Cladobotryum mycophilum , a pathogen responsible for cobweb disease, caused significant and irreversible losses in the mushroom industry. Effective monitoring and early prevention rely on the development of advanced diagnosis methods. This study introduced a novel hydrogel-based C. mycophilum detection method that integrates recombinase-aided amplification (RAA) with the clustered regularly interspaced short palindromic repeats (CRISPR) and CRISPR-associated (Cas) system (CRISPR/Cas12a), referred as RCCH. The RAA reaction occurs within cross-linked PEG hydrogel, which is subsequently overlaid with a CRISPR/Cas12a-functionalized hydrogel. The porous network of the PEG hydrogel traps essential enzymes, facilitating spatial co-localization of target DNA and the CRISPR/Cas12a-crRNA complex. Upon activation of Cas12a's trans -cleavage activity, clear and countable fluorescent spots are generated for visual detection.
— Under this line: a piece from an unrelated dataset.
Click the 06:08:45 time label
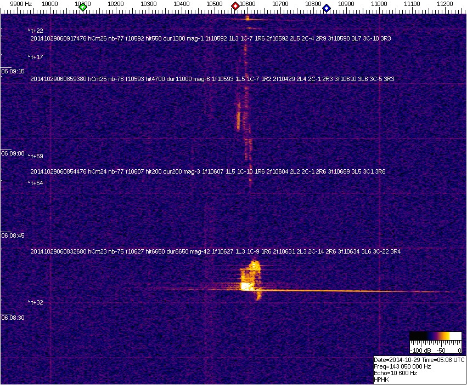The width and height of the screenshot is (467, 385). pos(13,235)
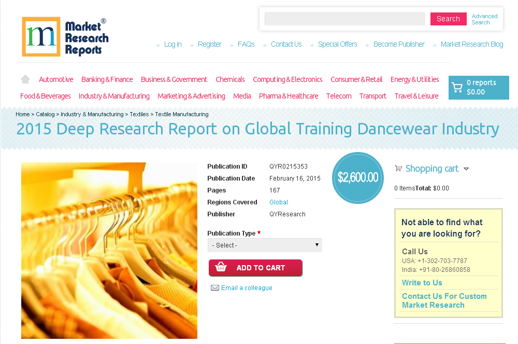The image size is (518, 344).
Task: Click the arrow icon before the Log in link
Action: (159, 45)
RCCH demonstrates a limit of detection as low as 1 fg/μL, and exceptional selectivity against common fungi Trichoderma viride and T. harzianum and the host mushroom Lentinula edodes . The entire process is completed in under 40 min, indicating RCCH's potential as a rapid, accurate, and practical detection method for monitoring mushroom diseases. This innovative approach offers significant support for enhancing safety in the mushroom industry.